◆ **Task to complete**
From the line containing "The width and height of the screenshot is (672, 360)." down to the line containing "Tick the select-all checkbox in header row" in the records below, reproduce every line exactly, ends included, and omit all others.

─── Provided data ───

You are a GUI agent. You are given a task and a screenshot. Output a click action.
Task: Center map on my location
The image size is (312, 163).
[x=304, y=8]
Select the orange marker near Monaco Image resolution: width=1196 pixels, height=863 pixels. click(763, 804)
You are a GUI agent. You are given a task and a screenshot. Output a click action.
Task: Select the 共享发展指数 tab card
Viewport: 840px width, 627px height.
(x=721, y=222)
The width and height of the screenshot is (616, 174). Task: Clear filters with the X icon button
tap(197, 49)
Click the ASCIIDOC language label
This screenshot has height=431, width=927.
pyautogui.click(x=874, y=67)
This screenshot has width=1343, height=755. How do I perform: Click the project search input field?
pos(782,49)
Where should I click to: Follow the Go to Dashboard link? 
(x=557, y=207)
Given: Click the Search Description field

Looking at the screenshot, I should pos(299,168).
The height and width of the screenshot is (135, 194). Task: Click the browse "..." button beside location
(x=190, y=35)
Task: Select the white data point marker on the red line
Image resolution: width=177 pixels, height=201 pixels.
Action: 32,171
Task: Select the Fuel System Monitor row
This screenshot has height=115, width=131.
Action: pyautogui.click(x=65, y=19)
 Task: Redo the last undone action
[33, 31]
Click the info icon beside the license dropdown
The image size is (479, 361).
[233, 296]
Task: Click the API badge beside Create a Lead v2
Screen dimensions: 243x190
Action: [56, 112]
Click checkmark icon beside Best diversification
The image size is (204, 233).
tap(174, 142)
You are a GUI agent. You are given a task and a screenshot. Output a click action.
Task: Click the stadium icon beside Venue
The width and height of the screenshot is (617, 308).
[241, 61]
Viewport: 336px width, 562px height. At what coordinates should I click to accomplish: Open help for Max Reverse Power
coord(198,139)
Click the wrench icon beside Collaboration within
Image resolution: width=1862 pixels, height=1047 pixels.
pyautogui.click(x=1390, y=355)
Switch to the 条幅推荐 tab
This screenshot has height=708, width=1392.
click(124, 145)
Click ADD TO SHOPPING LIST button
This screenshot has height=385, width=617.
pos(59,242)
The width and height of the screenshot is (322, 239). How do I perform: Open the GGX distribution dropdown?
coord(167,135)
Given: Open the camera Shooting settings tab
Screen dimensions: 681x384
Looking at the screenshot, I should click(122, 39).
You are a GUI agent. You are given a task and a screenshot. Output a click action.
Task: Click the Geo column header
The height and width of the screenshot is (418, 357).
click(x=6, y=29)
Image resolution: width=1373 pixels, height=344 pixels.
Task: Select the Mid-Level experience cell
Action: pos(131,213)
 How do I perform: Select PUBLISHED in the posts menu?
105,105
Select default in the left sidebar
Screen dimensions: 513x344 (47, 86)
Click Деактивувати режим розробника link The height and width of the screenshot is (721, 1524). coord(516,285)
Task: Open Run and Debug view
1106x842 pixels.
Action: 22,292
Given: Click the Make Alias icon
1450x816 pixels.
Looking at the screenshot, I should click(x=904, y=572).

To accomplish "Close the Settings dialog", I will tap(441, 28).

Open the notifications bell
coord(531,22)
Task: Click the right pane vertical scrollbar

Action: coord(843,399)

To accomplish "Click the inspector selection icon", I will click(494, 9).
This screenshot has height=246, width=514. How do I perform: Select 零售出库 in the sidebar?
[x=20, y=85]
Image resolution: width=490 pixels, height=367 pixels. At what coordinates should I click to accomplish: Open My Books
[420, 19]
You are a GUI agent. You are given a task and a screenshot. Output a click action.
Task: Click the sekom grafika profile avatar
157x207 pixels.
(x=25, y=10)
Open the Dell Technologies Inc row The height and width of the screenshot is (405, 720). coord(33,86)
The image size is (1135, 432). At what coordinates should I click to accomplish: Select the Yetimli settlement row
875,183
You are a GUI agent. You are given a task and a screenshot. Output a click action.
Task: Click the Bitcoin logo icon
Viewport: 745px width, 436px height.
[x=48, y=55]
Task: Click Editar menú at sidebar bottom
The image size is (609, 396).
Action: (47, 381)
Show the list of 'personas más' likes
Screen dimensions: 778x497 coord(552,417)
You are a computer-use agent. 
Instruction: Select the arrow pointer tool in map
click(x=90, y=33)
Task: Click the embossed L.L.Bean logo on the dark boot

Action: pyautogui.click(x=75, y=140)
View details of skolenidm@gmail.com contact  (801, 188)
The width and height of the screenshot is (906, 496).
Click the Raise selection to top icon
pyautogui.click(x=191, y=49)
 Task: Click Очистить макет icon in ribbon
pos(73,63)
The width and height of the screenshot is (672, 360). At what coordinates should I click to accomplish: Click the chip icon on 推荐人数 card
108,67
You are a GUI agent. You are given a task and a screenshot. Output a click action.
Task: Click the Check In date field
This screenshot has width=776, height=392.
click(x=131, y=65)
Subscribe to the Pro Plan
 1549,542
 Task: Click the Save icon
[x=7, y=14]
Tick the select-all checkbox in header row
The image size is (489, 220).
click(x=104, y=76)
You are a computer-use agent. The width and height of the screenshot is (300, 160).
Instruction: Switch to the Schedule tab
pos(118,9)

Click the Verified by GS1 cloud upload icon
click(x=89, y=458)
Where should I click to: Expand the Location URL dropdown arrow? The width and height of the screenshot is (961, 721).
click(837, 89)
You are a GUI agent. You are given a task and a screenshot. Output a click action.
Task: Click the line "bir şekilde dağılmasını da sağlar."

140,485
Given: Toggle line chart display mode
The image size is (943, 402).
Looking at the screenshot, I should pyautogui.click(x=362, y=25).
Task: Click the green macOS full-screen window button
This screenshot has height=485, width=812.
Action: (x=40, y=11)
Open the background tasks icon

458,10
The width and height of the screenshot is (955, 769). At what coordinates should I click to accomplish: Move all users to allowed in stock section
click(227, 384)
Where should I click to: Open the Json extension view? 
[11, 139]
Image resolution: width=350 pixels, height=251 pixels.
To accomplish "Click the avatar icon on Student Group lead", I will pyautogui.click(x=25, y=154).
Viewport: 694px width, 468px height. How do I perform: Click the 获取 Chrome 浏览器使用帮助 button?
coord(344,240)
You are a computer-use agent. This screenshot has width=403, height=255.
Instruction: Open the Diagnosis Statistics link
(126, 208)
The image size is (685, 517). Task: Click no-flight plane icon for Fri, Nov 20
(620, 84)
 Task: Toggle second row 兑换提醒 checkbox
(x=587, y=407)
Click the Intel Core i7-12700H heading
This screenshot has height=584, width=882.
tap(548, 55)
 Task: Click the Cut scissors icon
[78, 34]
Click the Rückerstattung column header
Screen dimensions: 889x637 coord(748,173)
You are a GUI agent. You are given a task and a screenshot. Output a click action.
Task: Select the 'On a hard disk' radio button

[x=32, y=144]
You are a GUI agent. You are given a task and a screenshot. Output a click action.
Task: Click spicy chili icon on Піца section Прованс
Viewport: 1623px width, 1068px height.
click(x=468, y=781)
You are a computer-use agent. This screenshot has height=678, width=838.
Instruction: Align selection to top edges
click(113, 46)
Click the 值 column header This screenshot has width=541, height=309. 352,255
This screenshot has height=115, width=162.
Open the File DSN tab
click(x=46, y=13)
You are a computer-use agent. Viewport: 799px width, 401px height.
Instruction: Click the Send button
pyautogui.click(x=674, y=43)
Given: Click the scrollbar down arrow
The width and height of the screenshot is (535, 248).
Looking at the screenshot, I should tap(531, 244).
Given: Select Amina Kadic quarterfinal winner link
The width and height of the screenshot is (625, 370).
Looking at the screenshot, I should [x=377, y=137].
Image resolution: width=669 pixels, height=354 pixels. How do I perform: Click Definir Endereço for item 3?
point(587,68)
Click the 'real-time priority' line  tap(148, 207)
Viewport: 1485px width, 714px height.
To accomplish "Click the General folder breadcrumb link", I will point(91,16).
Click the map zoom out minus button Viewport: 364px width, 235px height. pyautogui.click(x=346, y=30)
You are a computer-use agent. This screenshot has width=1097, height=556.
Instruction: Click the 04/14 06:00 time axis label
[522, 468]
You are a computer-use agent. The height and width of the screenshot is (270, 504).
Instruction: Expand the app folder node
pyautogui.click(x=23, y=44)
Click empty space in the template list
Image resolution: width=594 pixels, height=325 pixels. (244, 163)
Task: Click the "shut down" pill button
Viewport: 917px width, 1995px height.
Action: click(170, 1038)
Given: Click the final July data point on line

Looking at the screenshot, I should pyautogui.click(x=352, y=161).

───

◆ **Output of the exercise**
The width and height of the screenshot is (672, 360). At what coordinates should I click to accomplish: Click the chip icon on 推荐人数 card
108,67
You are a GUI agent. You are given a task and a screenshot. Output a click action.
Task: Click the Check In date field
This screenshot has width=776, height=392.
click(x=131, y=65)
Subscribe to the Pro Plan
 1549,542
 Task: Click the Save icon
[x=7, y=14]
Tick the select-all checkbox in header row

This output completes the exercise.